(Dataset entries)
==========
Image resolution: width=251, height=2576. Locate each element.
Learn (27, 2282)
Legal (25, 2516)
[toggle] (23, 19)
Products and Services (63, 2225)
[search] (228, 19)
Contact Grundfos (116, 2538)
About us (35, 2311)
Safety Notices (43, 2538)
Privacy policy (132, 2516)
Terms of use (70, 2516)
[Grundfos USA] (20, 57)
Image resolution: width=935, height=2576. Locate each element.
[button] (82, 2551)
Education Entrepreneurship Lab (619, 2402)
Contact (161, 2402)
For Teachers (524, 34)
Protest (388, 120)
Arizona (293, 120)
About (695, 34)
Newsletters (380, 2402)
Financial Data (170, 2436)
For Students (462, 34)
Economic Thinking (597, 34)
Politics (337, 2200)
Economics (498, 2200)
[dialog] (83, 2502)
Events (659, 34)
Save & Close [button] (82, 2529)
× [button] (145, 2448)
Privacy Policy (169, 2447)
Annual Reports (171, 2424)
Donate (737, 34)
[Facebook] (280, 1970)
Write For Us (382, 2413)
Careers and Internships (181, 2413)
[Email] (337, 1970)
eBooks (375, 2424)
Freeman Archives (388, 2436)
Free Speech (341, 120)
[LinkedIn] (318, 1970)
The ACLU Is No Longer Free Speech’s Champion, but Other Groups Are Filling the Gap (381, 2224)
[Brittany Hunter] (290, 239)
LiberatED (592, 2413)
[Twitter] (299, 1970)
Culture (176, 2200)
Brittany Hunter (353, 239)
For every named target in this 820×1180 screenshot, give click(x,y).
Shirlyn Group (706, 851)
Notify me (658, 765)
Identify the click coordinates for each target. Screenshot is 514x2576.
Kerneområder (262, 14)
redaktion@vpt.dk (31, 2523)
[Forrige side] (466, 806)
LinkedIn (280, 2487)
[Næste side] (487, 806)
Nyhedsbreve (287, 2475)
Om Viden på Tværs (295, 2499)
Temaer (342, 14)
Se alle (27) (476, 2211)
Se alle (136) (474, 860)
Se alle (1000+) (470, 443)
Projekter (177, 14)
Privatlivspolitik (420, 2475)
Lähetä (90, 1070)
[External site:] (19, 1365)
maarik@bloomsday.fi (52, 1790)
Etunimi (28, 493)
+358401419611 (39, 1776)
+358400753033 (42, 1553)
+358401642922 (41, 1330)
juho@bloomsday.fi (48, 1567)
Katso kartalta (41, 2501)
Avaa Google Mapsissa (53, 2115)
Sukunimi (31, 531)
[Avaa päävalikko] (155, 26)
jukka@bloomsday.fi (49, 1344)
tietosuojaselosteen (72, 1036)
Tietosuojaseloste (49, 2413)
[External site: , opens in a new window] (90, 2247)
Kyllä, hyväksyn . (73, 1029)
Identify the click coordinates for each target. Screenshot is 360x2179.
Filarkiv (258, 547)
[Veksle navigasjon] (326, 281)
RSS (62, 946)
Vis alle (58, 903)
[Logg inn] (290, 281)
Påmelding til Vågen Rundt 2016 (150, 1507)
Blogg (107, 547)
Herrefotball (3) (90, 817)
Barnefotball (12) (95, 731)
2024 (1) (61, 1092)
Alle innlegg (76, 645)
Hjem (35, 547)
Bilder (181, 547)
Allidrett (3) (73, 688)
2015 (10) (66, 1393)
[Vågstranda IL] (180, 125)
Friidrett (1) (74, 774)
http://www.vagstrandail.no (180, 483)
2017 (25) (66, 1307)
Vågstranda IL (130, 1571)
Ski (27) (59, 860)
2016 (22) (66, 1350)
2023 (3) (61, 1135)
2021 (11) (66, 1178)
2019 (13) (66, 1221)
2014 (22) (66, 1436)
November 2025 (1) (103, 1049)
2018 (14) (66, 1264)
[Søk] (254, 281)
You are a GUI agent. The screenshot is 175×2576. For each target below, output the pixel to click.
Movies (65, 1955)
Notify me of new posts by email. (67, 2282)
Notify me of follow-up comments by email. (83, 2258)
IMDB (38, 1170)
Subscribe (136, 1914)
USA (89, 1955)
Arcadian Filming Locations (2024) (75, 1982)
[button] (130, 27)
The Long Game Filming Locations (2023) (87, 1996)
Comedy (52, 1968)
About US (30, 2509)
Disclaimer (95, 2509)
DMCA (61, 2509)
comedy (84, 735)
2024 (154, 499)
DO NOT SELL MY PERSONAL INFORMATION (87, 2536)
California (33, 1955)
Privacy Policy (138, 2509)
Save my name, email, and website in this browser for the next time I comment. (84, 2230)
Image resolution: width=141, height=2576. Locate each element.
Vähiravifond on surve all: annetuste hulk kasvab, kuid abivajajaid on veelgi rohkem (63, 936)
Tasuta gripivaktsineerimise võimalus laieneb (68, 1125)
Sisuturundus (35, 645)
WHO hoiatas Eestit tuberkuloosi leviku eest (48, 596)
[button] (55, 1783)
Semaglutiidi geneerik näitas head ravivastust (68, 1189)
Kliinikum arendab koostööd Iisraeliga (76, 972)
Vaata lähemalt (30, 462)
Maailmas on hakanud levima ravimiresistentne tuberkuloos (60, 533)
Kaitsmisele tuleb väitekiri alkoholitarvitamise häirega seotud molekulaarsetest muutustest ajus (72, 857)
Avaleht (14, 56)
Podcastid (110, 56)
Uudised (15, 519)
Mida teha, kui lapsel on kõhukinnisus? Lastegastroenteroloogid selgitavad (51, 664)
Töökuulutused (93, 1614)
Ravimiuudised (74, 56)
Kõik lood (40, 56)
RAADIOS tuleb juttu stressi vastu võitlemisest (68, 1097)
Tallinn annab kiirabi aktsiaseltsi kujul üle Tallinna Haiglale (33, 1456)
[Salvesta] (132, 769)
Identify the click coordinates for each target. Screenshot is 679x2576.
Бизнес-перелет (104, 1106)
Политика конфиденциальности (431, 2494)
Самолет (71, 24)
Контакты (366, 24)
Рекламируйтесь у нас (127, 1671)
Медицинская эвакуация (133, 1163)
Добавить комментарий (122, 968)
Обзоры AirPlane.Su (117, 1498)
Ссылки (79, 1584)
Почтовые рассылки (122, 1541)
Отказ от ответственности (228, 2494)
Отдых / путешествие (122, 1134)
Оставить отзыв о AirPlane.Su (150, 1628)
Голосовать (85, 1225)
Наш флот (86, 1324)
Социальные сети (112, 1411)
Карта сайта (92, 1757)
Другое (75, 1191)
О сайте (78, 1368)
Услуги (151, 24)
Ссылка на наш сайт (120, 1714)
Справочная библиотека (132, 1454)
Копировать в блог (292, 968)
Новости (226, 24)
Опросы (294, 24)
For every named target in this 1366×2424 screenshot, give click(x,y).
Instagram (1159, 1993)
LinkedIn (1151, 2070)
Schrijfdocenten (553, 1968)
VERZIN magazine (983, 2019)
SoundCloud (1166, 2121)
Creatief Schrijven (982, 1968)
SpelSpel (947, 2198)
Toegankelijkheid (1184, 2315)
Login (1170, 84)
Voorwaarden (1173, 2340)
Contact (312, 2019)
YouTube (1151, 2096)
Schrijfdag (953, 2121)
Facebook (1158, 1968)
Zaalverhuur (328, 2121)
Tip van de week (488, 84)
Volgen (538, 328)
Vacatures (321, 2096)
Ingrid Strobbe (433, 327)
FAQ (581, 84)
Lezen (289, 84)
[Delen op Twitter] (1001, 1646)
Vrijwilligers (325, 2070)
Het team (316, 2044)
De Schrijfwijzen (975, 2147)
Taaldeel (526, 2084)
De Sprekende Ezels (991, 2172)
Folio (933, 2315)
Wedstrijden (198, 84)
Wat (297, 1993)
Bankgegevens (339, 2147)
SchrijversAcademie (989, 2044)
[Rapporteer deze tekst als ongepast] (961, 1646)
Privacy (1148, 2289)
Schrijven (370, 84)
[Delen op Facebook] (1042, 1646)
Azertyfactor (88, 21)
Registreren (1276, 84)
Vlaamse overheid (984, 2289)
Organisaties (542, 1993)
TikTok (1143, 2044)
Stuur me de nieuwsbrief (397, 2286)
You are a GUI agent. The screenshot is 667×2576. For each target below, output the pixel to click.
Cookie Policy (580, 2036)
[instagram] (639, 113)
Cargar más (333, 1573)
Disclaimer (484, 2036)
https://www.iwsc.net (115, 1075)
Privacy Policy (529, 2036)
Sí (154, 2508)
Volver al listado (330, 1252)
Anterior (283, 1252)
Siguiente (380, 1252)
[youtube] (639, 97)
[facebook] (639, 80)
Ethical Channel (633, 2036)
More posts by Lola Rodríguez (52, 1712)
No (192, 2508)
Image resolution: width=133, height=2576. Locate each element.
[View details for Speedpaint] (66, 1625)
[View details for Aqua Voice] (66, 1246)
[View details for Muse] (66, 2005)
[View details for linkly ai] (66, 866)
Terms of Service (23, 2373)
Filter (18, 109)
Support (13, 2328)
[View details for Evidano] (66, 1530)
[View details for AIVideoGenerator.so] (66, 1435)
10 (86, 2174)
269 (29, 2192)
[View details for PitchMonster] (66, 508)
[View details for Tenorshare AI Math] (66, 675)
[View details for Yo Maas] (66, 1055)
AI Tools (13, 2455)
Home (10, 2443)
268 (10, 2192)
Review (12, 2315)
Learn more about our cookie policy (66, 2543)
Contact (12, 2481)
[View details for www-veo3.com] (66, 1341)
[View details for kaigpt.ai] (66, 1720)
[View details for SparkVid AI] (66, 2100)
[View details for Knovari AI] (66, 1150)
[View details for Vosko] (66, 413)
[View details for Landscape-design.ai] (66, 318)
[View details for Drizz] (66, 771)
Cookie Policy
==========
The output should be exactly the lines above from the line containing "Login (1170, 84)" to the line containing "Schrijven (370, 84)", inclusive, with no other lines.

**Answer to the exercise**
Login (1170, 84)
Voorwaarden (1173, 2340)
Contact (312, 2019)
YouTube (1151, 2096)
Schrijfdag (953, 2121)
Facebook (1158, 1968)
Zaalverhuur (328, 2121)
Tip van de week (488, 84)
Volgen (538, 328)
Vacatures (321, 2096)
Ingrid Strobbe (433, 327)
FAQ (581, 84)
Lezen (289, 84)
[Delen op Twitter] (1001, 1646)
Vrijwilligers (325, 2070)
Het team (316, 2044)
De Schrijfwijzen (975, 2147)
Taaldeel (526, 2084)
De Sprekende Ezels (991, 2172)
Folio (933, 2315)
Wedstrijden (198, 84)
Wat (297, 1993)
Bankgegevens (339, 2147)
SchrijversAcademie (989, 2044)
[Rapporteer deze tekst als ongepast] (961, 1646)
Privacy (1148, 2289)
Schrijven (370, 84)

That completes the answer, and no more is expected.